Some of the interesting findings from the study also included:
Wikipedia is the No. 1 educational reference website with over 26 percent market share of visits in a category that consists of 3,272 sites. U.S. visits to Wikipedia outnumbered those to Encarta 3400 to 1 for the week ended April 7.”
“Of the U.S. visits to YouTube for the week ended April 7, the 18-24 age group was the largest demographic of viewers; the 35-44 demographic accounted for the largest percentage of users who uploaded a video. Only 0.16 percent of those visits for the week ended April 7 involved a user’s uploading a video to the website, and of those users 76 percent were male.”
So how did they quantify what, exactly, is a Web 2.0 website? The news item is not specific, but this quote from Bill Tancer (Hitwise general manager of global research) may shed some light on my question:
“Web 2.0 websites like YouTube, Flickr and Wikipedia have achieved mainstream adoption for visits to their website… It’s the participatory aspect of Web 2.0 that is still in a very nascent stage. When online participation goes mainstream, we can expect an explosion of new content on the web.”
Big question: is a website only Web 2.0 if there is participation?
Here’s the rub: we were participating in websites long before we could create content for them. Was Geocities not a Web 2.0 environment? Also, if we look at the one-percent rule from the book, Citizen Marketers, why would we consider any of these properties Web 2.0 if only one percent of the community is truly participating by creating content?

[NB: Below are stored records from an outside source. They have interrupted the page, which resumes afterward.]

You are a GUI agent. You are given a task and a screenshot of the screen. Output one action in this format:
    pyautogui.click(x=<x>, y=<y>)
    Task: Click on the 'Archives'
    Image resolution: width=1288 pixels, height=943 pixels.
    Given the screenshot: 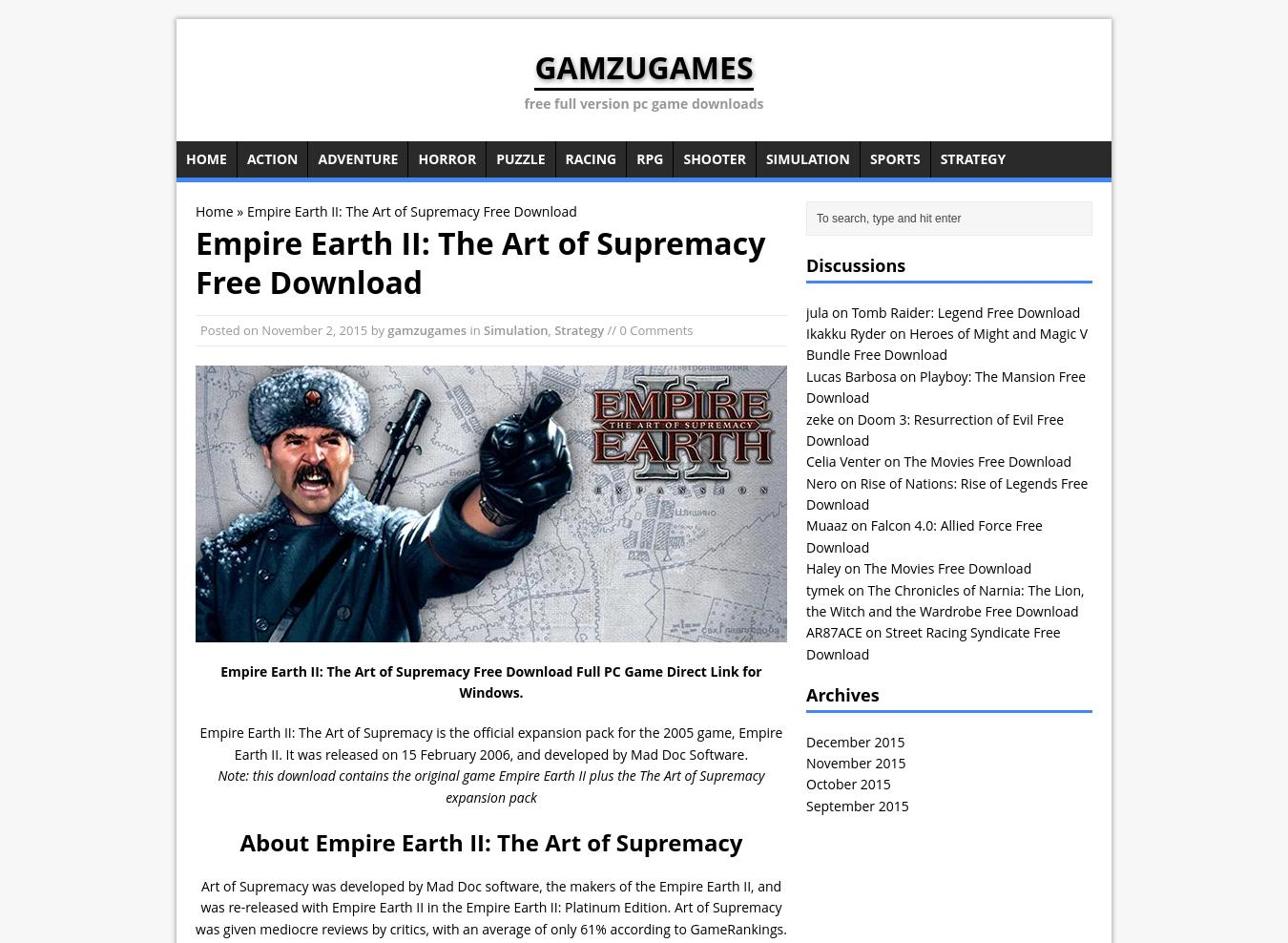 What is the action you would take?
    pyautogui.click(x=842, y=694)
    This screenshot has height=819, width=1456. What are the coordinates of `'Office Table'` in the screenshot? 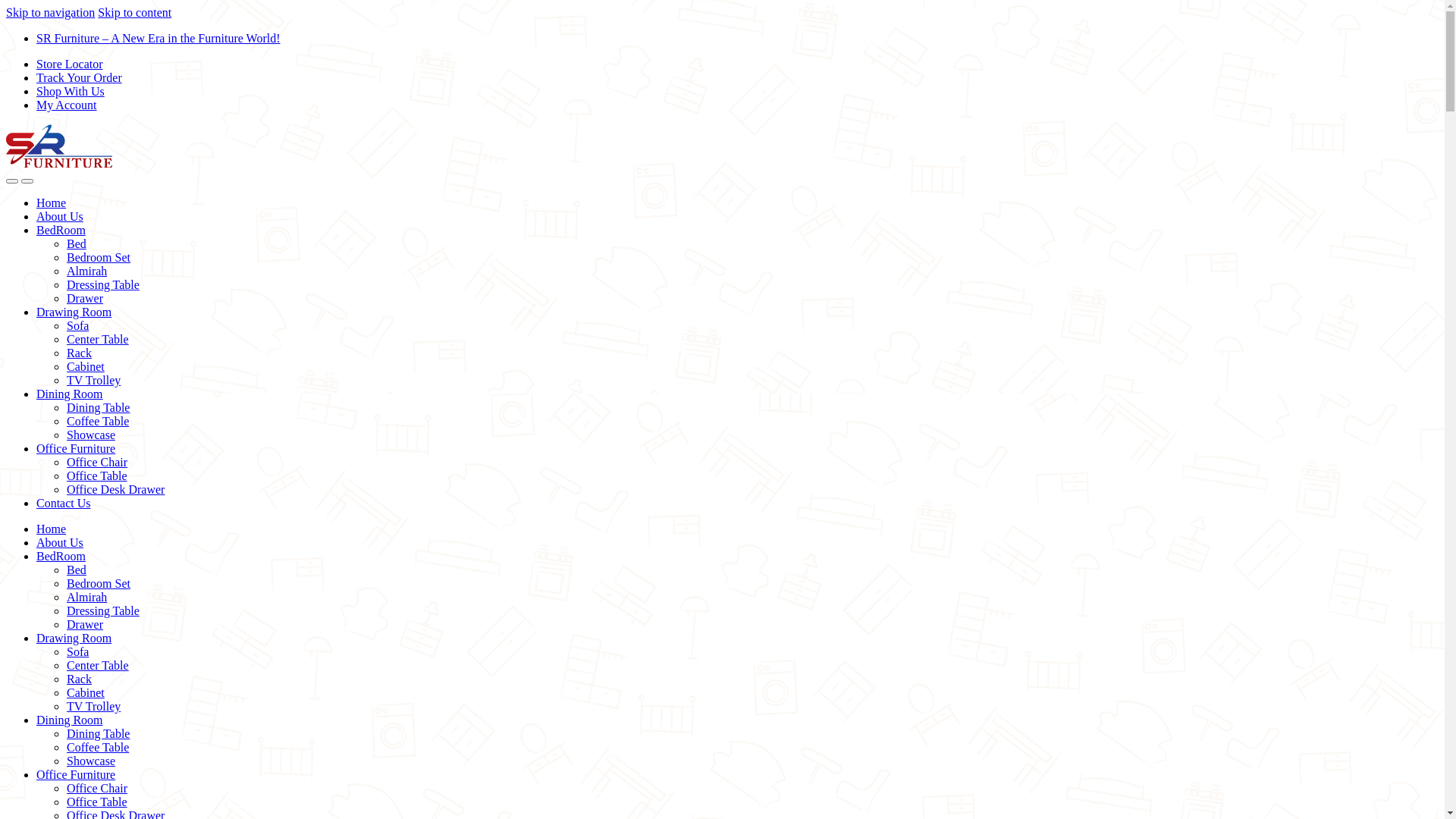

Why am I creating all of this confusion?
I’m trying to rid us of the Web 2.0 buzz. I’m trying to get us well beyond the base of Social Media. I’m encouraging Marketers to forget about what "was" and what "will be" to focus on what "is".
All online and digital properties need some form of engagement and participation. There is a desperate need by your consumers to be embraced as co-developers. I’m starting to feel like a broken record (always repeating the same line), but if we look at all of the Web traffic and say that only 12% of it comes from sites that encourage participation (and only one percent of that twelve percent is actually participating), we’re building extremely ineffective ways to gauge success.
One concept to monitor success might be answering this question: what kind of experience are we enabling for our consumers and are they sharing it and encouraging others to take part?